Penn State initiative examines academic uses of Sony Readers

September 12, 2008

University Park, Pa. -- This fall, Penn State University Libraries and the English Department will begin a yearlong pilot project with student groups using the Sony Reader Digital Book, a portable electronic reading device that can hold books, audio files and other downloaded materials.

Sony donated 100 of the devices to the libraries for the project that will test the utility of e-books in a higher education environment. The study will explore the potential of the Sony Readers in a variety of settings, including the libraries' leisure reading program, undergraduate and graduate classrooms, academic research projects and as a service for people with disabilities. 

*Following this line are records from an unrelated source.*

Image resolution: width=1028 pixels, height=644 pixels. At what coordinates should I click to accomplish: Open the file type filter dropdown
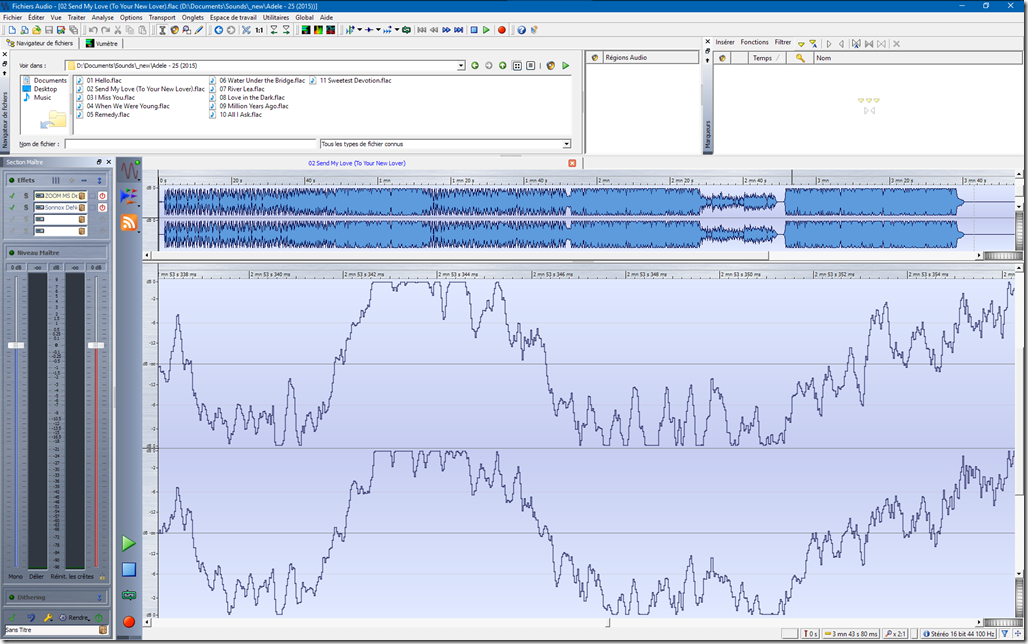566,144
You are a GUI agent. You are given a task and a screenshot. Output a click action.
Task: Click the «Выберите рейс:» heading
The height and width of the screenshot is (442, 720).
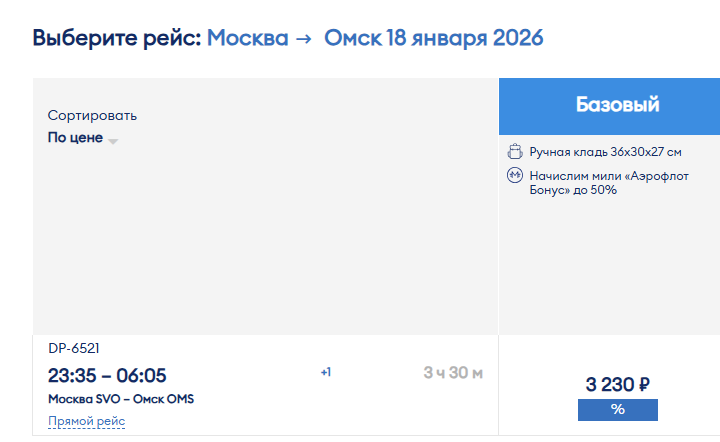click(x=117, y=38)
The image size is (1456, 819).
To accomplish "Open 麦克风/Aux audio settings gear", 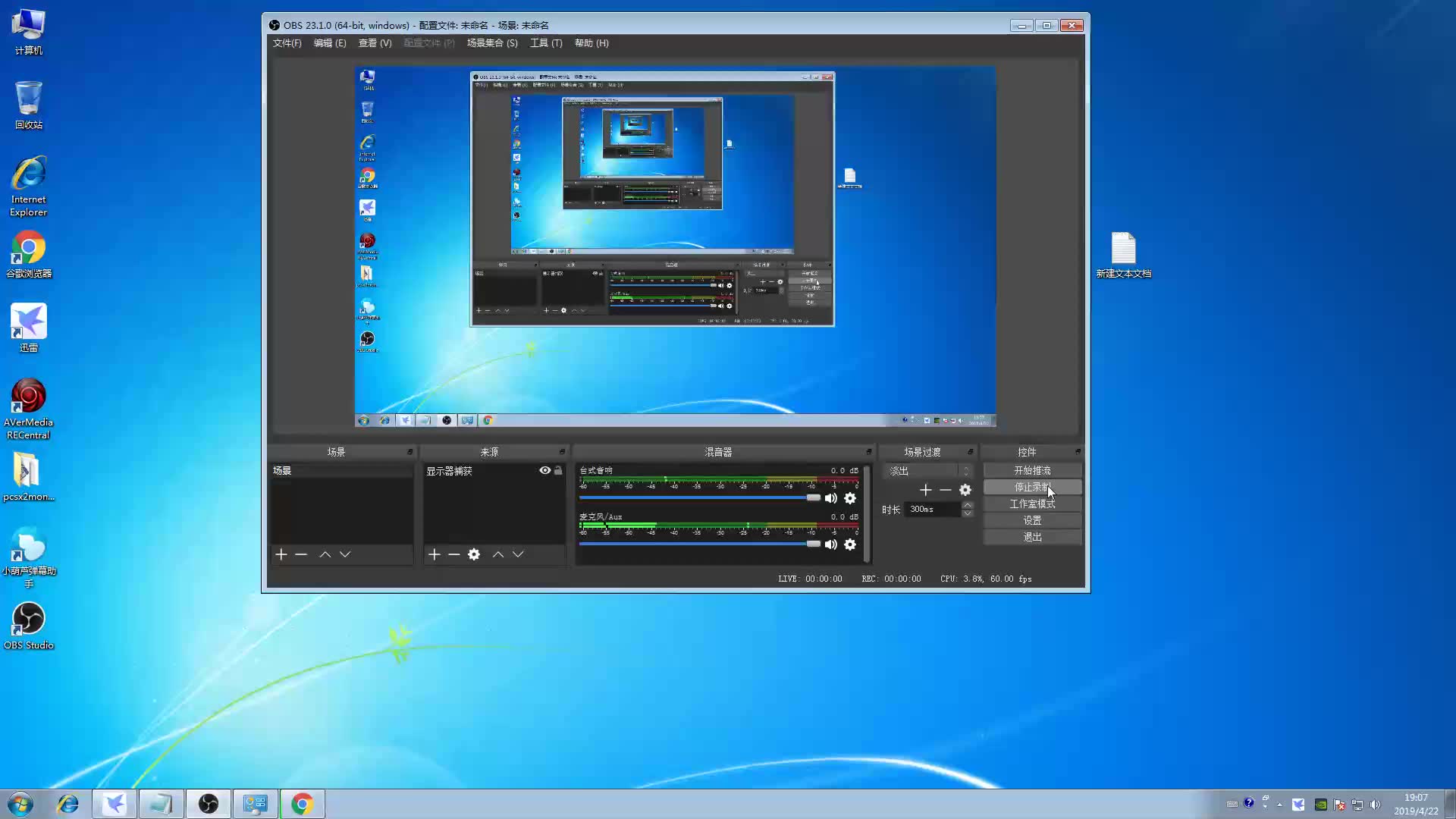I will click(x=850, y=544).
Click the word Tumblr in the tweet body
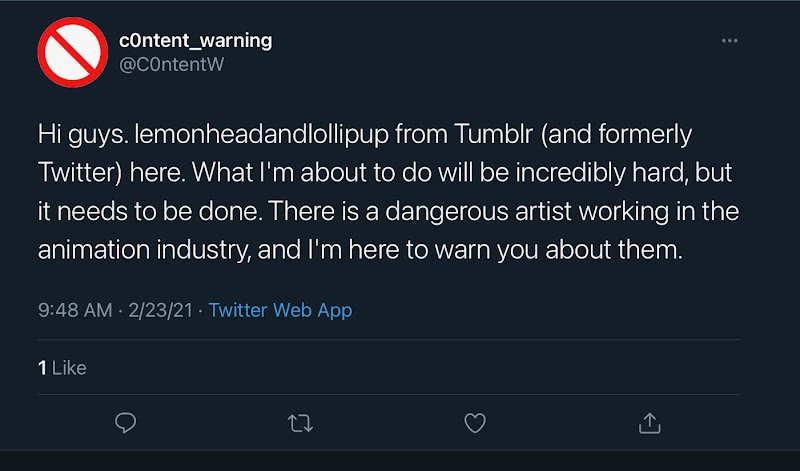Screen dimensions: 800x471 tap(493, 134)
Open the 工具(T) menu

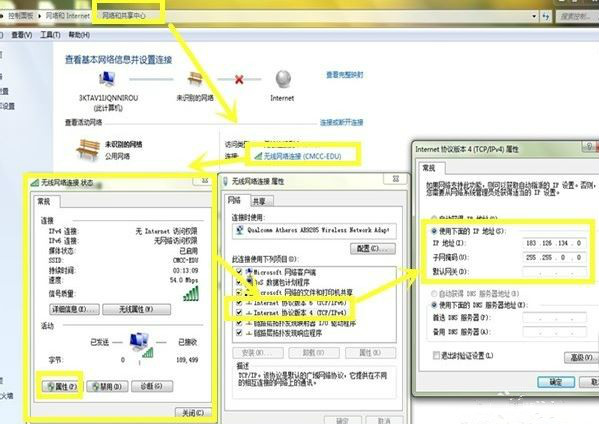coord(50,35)
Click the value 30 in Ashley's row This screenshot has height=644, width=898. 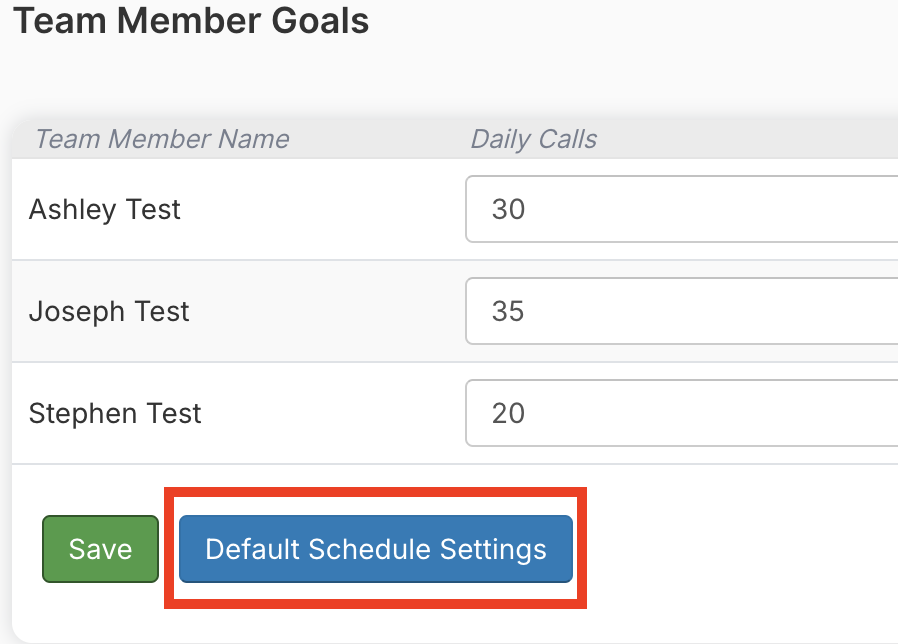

While the Sony Reader Digital Book can hold more than 100 complete electronic books, in addition to personal and work files in formats such as Microsoft Word, Adobe PDF and others, it was originally designed for the broad consumer market, not the academic user community. According to Robin Schulze, head of the Department of English, "We want to be at the front end of this new technology and to help Sony's technology team create a product that will be useful for how our students work with literature."

Schulze and Stuart Selber, associate professor of English and director of composition, will work with undergraduate and graduate students in the Department of English to study how the Sony Readers can be effectively used in a research environment as well as the impact of such devices on the practice and experience of reading itself.

Anne Behler, information literacy librarian, and Binky Lush, database specialist, are heading the libraries' initiatives. During this fall semester, five Sony Readers will be available for borrowing in the Libraries' Course Reserve Reading Room, 113 Pattee Library, West. The readers will be loaded with titles from five categories: best-selling fiction, best-selling nonfiction, science fiction and fantasy, "books that are movies" and award winners. Each reader will have up to 15 books in the selected theme and can be borrowed for a month. As part of this initiative, patrons will have the opportunity to participate in a survey intended to help the libraries and Sony understand how people use the Sony Readers.

Behler said, "The Sony Reader and e-books have the potential to change everything from book acquisitions to the way patrons interact with library collections. It’s very exciting for the University Libraries to be at the forefront of this new, largely uncharted territory.”

Behler also will use the Sony Reader in the Libraries' first-year seminar class, which is designed to help freshmen develop key information literacy skills. During the fall semester, Sony Readers will be used in this class to provide access to current materials, with the aim of creating a more dynamic and engaging environment. Later in the academic year other groups will work with the Sony Readers, including Susan Hayya, head of Library Services for People with Disabilities.

"Libraries are moving rapidly towards the day when the majority of our collections will exist in electronic form," said Mike Furlough, assistant dean of Scholarly Communications. "But while readers love the convenience of online search, they have been resistant to reading full-length books in electronic form. By the end of the year, we hope to have a much better understanding of the ways that our students and faculty will want to use e-books — and when they won’t, so that we can develop our collections to fit their needs."